3D 'mini-retinas' grown from mouse and human stem cells
Stem cell science has progressed so that researchers can now share recipes for making human retinas, the part of the eye that is sensitive to light. The first protocols enabled the generation of retinal cells in laboratory plates and more recently as complex tissue in the form of tiny eye-like cups.
Researchers in Germany now have another efficient way to make 3-D retina organoids, which mimic the organ's tissue organization, from mouse or human stem cells. Their version of "mini-retinas," offers new perspectives on retina growth, injury, and repair.
Stem cell technologies have the potential to develop therapies for the treatment of diseases such as age-related blindness, and as clinical researchers work to apply the cells into new therapies, stem cell biologists such as Karl have been working to understand the regeneration of neurons from lower vertebrates to humans, which can aid regenerative medicine.
"Even with our new additions to existing organoid systems, we have not yet reached that tipping point of robustness that we need for people without the expertise to grow these models," says Karl, "By working out the details, we also hope to help those who are not developmentally or stem cell-minded to just go and study what they want."

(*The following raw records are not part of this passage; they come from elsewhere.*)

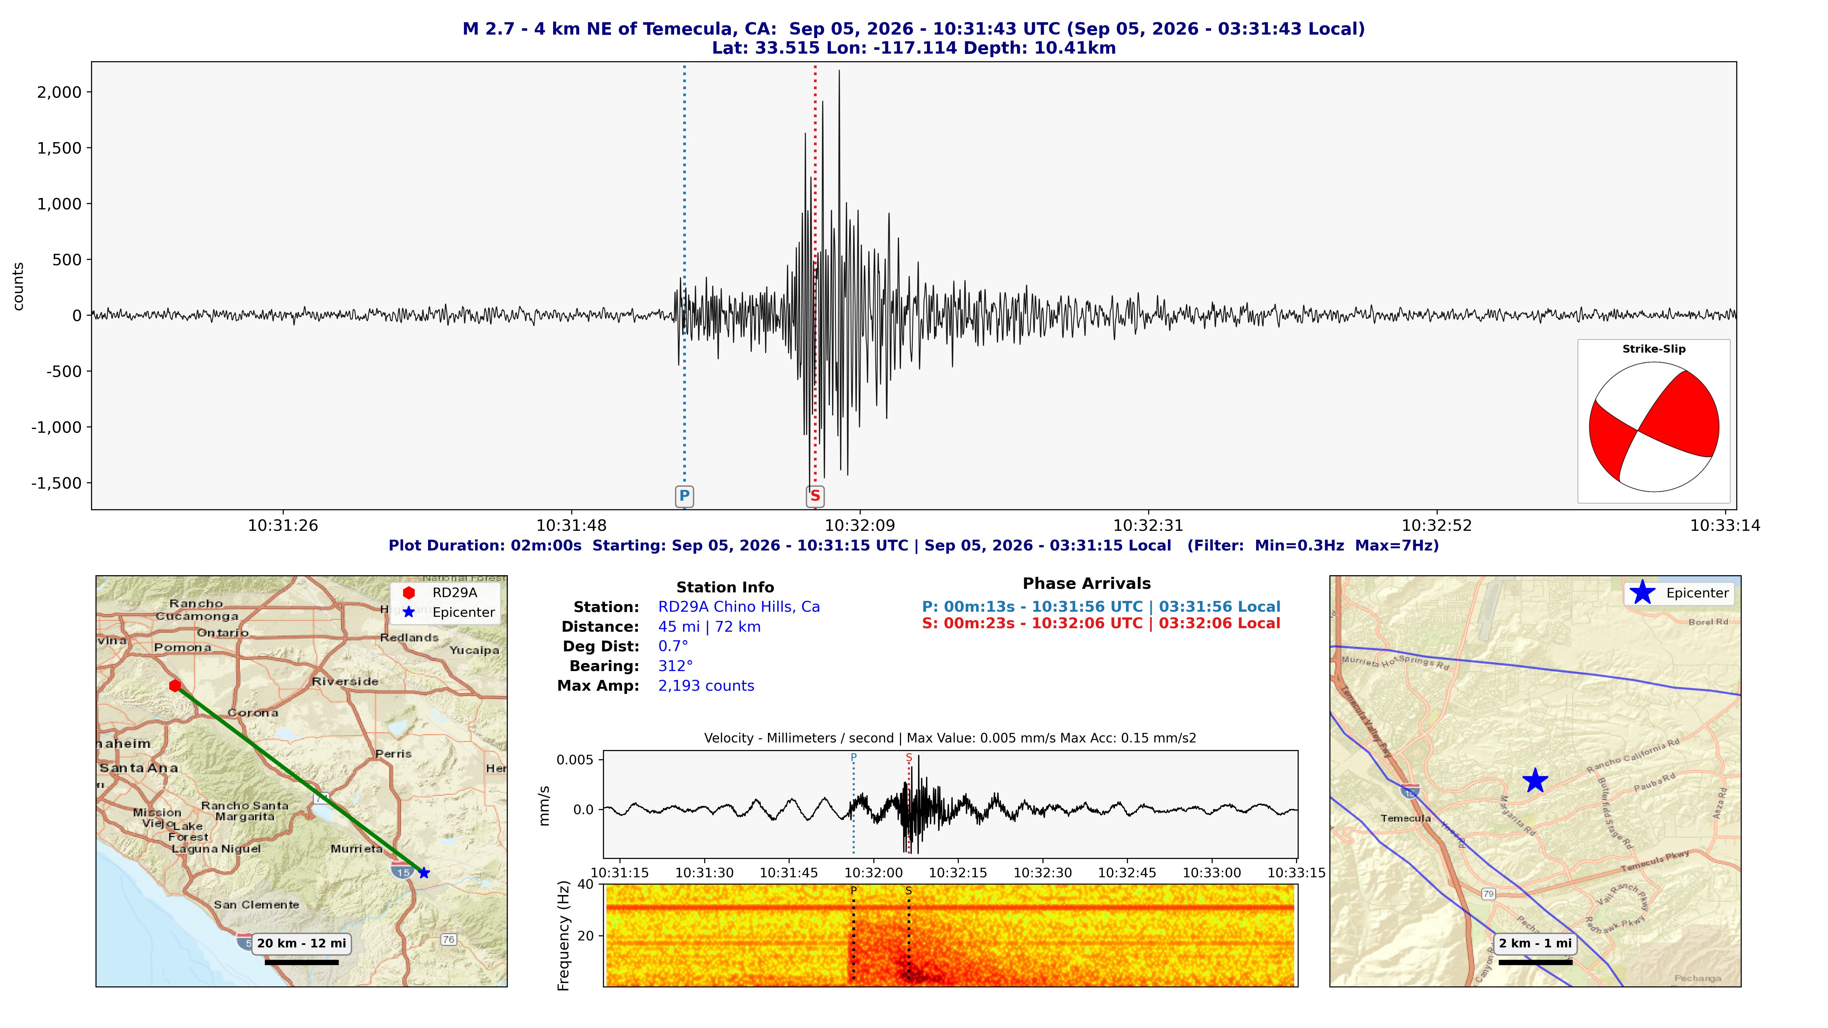Screen dimensions: 1828x1028
Task: Click the S arrival time text line
Action: (1101, 624)
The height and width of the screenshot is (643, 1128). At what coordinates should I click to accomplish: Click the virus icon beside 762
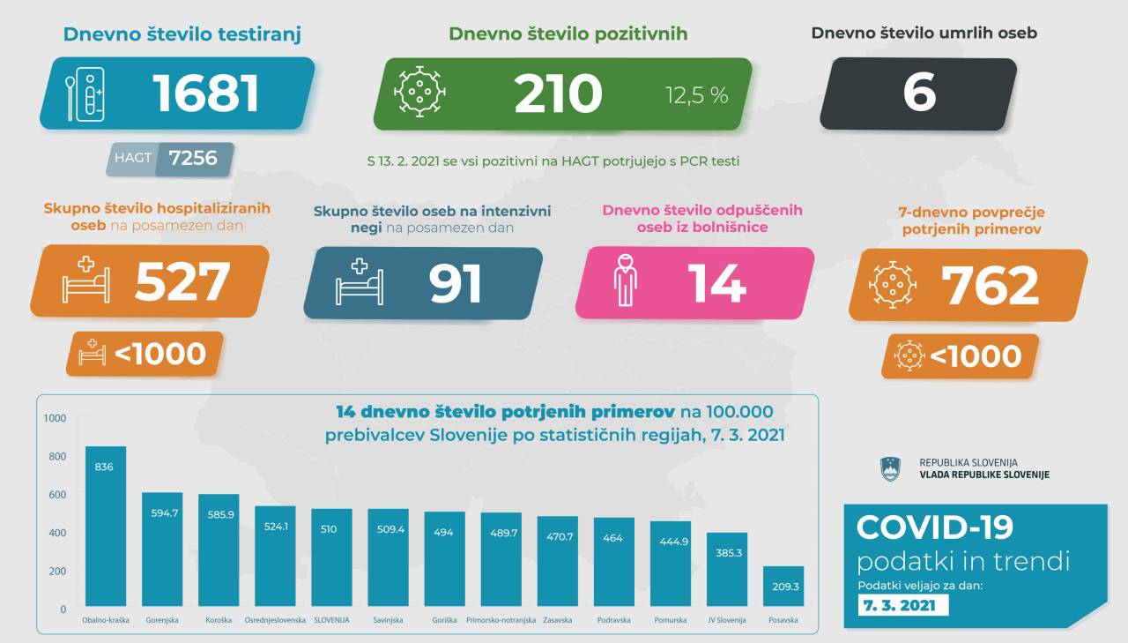(893, 285)
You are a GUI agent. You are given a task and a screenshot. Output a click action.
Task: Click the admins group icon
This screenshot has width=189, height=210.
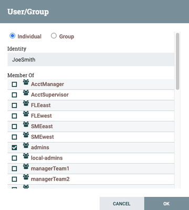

The Karl Lab's change to the mini-retina protocol involves cutting a retina organoid grown from stem cells into three pieces at an early stage of eye development. Each of these pieces, which look like little half moons, eventually grows into the full suite of cells found in the retina, thereby increasing the yield of retinal organoids up to 4-fold compared to previous protocols.
A trisection also spurs the surviving organoids to grow to reach sizes similar to uncut organoids. These mini-retinas swim around in the dish and because they're not attached to a surface, better reflect the structure of retinal tissue during development.
Karl's next objective is to make his 3-D "mini-retinas" even more complex, perhaps by bringing in blood vessels, as well as to use the organoids to study regeneration and the function of different neural cell types--specifically, from the human retina.